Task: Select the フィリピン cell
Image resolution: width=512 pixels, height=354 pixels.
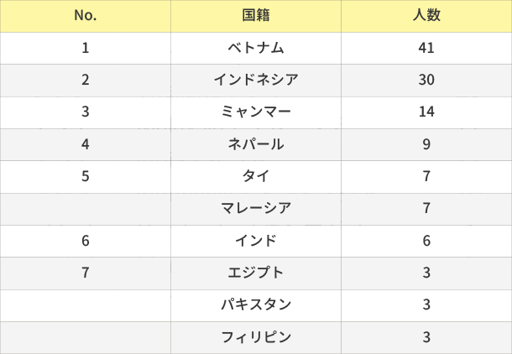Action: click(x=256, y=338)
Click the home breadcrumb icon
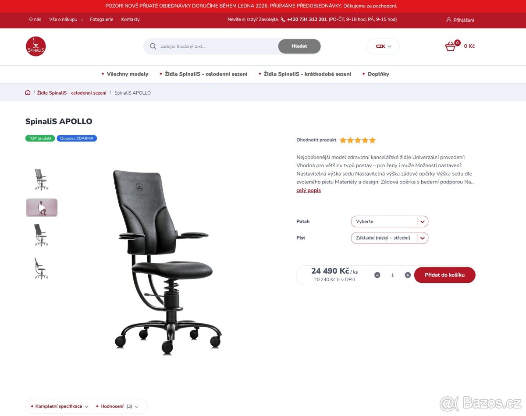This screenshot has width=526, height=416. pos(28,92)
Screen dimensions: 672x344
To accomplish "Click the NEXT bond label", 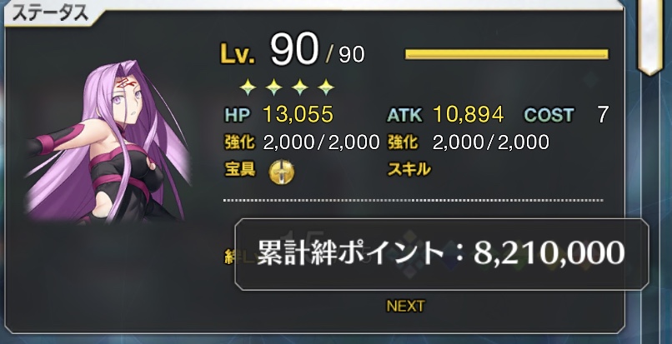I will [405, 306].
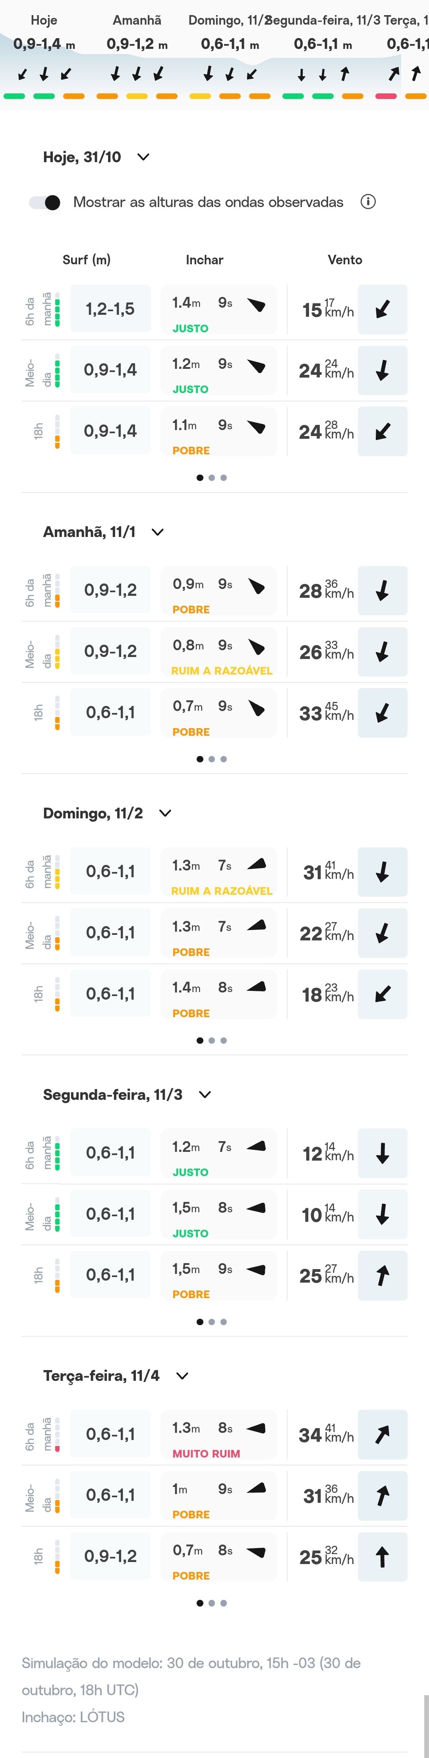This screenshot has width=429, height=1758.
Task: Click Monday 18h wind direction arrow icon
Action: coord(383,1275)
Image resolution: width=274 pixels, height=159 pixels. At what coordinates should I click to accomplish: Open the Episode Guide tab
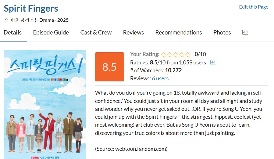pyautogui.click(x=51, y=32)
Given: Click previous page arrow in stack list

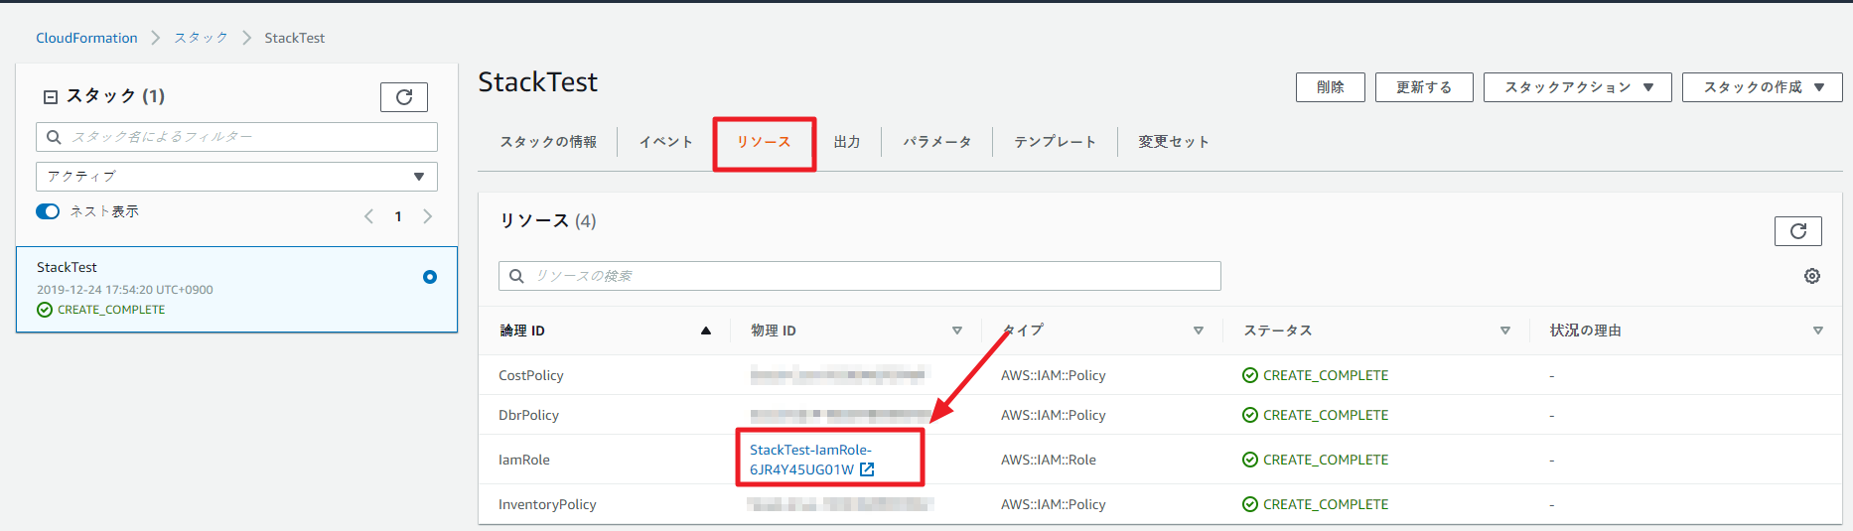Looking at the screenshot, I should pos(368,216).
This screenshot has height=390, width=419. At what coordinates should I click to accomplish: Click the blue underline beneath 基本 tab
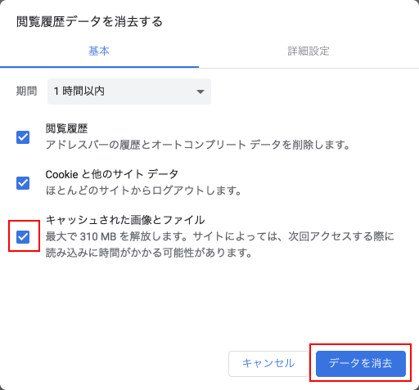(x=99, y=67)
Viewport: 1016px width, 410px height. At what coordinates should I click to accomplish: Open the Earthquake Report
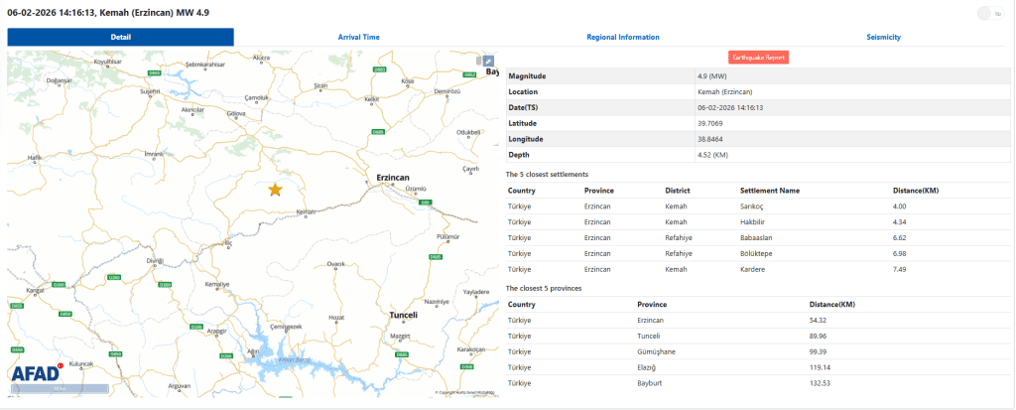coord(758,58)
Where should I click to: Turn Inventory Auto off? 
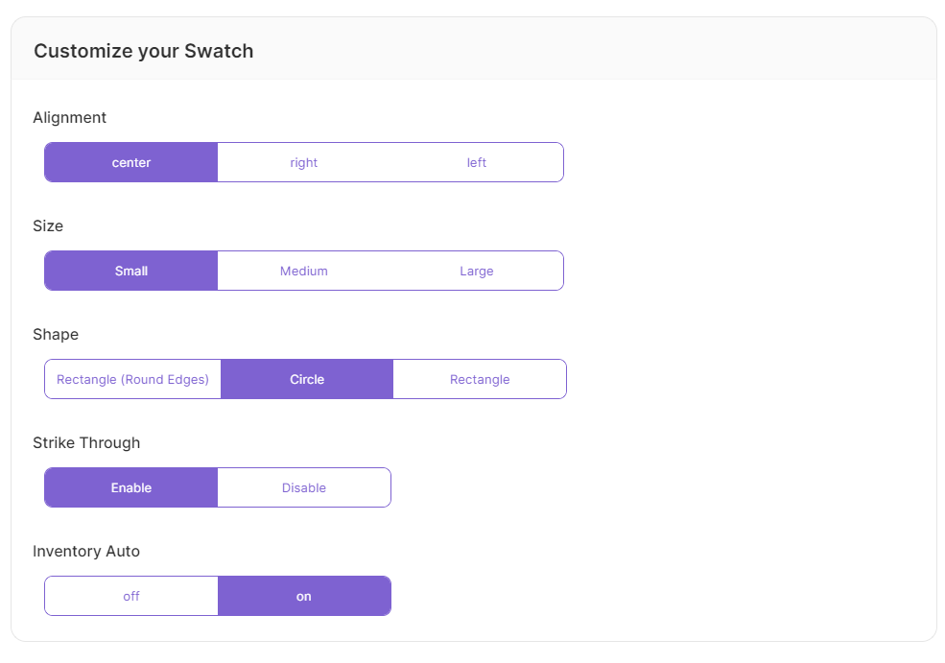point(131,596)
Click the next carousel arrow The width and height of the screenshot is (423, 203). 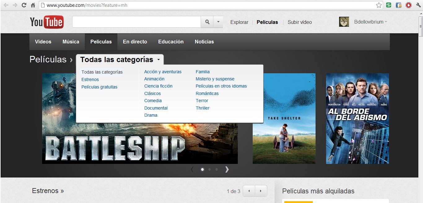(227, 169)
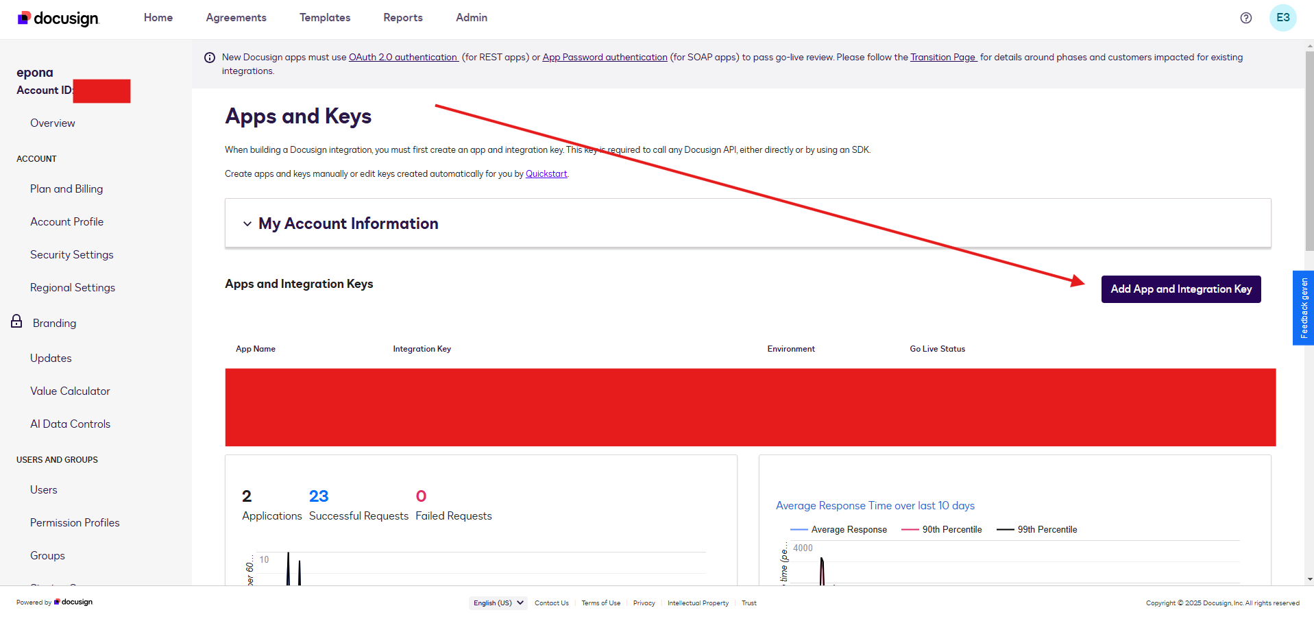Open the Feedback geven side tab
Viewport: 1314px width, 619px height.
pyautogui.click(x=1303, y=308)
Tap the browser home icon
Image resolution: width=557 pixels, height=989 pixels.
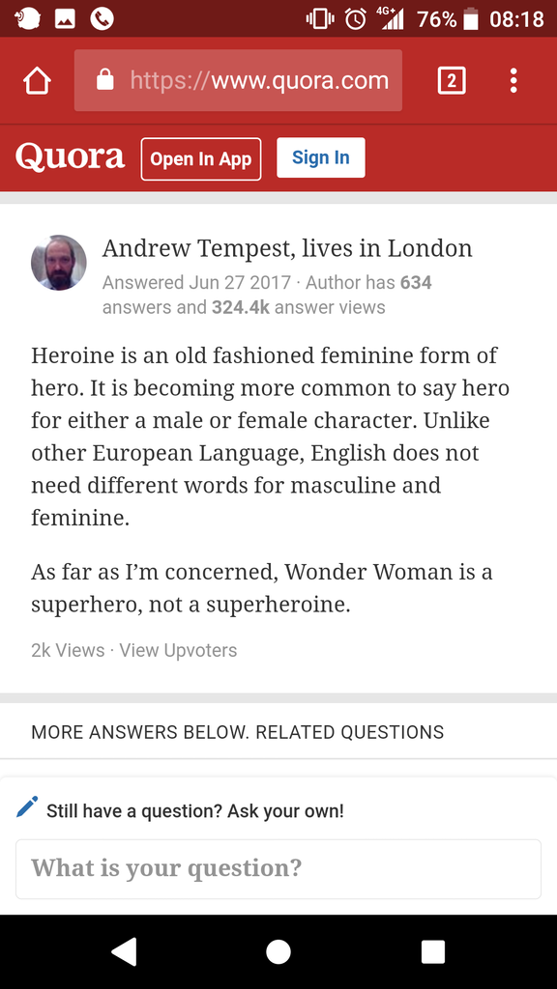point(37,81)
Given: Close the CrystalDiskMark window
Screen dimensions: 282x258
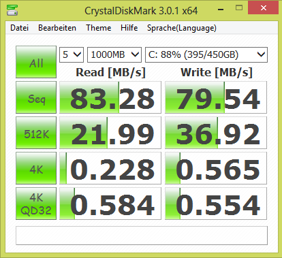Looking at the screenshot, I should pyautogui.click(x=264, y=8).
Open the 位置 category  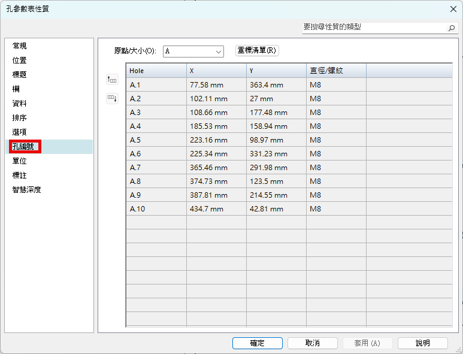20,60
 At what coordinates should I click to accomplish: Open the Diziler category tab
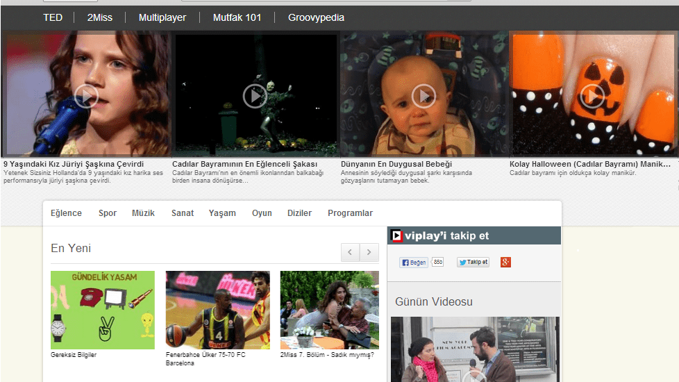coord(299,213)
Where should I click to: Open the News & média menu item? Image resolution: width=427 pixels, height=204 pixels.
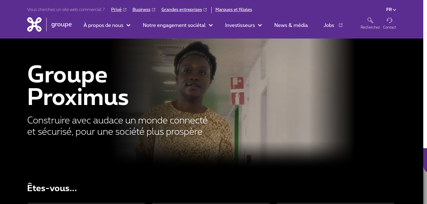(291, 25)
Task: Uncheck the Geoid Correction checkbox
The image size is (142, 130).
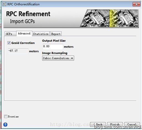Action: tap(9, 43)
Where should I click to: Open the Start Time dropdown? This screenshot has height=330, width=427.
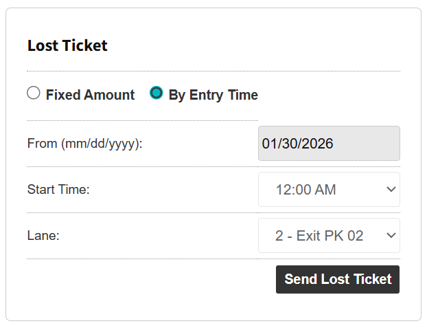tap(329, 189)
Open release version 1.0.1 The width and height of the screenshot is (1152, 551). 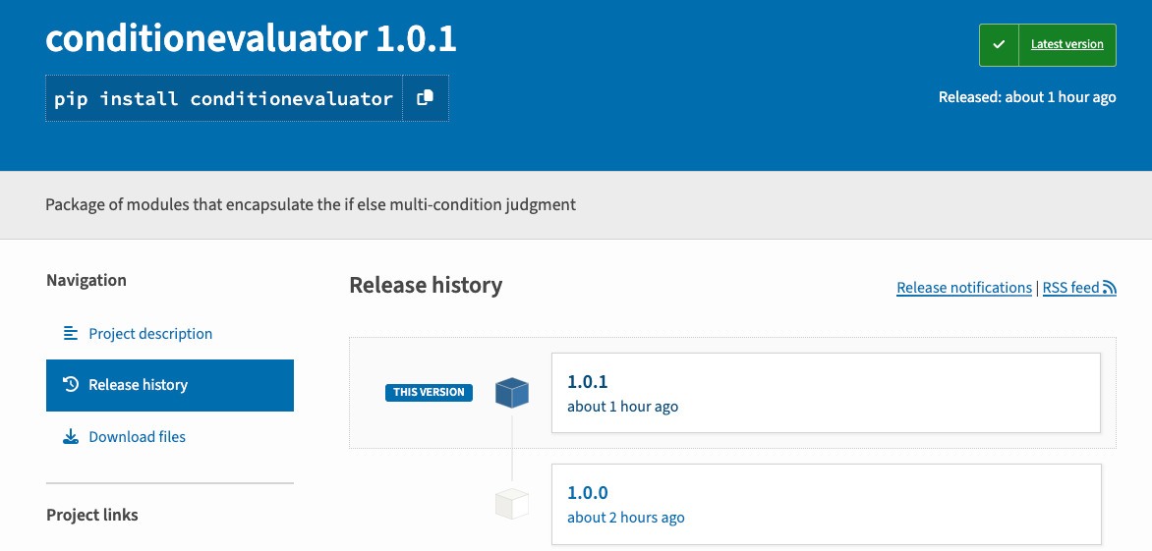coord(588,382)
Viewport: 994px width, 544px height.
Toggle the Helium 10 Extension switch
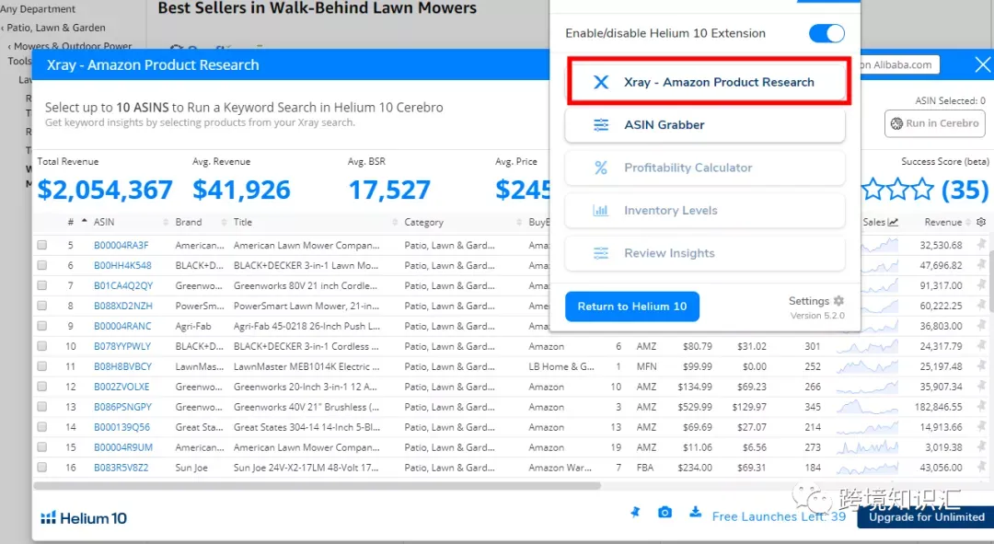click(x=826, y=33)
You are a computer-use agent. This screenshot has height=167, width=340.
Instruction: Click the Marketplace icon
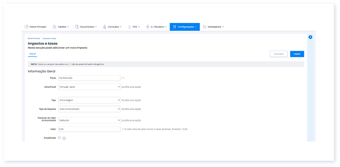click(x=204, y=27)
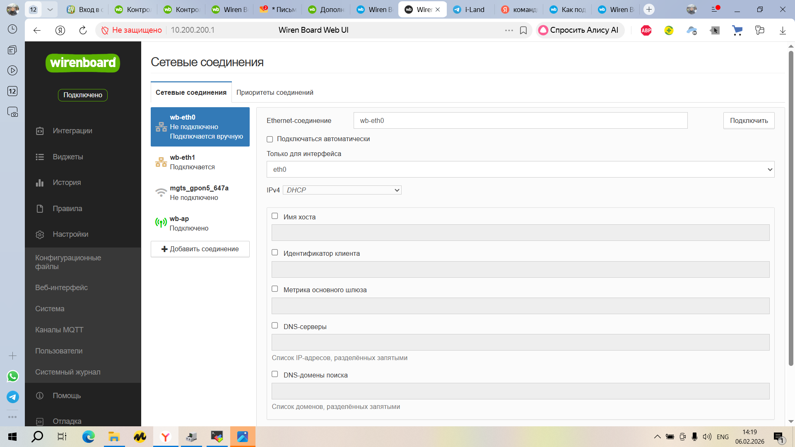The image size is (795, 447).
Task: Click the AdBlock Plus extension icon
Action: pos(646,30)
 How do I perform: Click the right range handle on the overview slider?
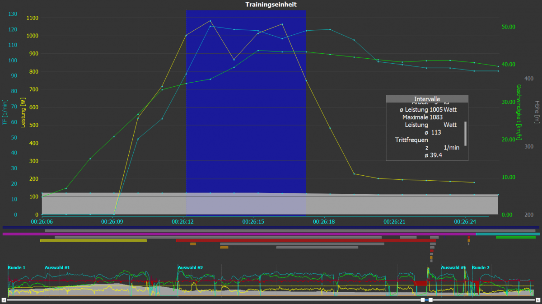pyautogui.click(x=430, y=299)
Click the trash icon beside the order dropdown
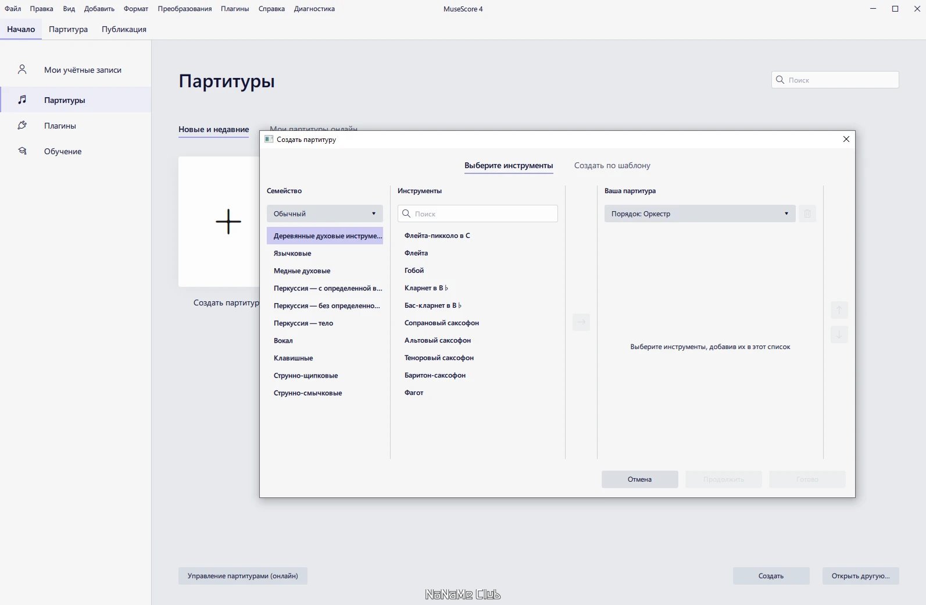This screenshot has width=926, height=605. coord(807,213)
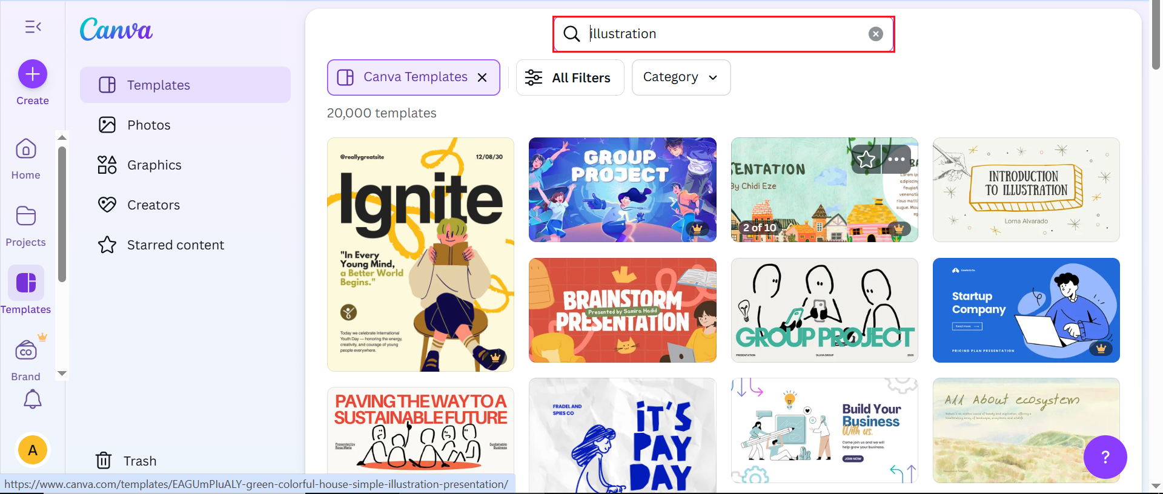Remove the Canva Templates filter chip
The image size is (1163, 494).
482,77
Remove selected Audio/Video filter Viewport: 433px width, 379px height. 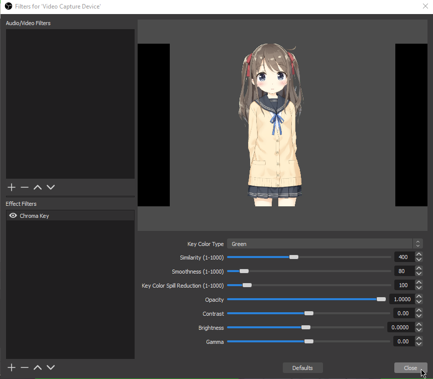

* * *

Reproduce the material word for word, beginning at the line that contains "You are a computer-use" and continuing through the end of the material. Leave the pictures out of your answer.

COMPLETE ANSWER:
You are a computer-use agent. This screenshot has height=167, width=340.
Instruction: Click the Marketplace icon
click(x=204, y=27)
The image size is (795, 447).
Task: Click the AdBlock Plus extension icon
Action: pos(646,30)
 How do I perform: Click the right range handle on the overview slider?
pyautogui.click(x=430, y=299)
Click the trash icon beside the order dropdown
This screenshot has width=926, height=605. coord(807,213)
Remove the Canva Templates filter chip
The image size is (1163, 494).
482,77
Remove selected Audio/Video filter Viewport: 433px width, 379px height. 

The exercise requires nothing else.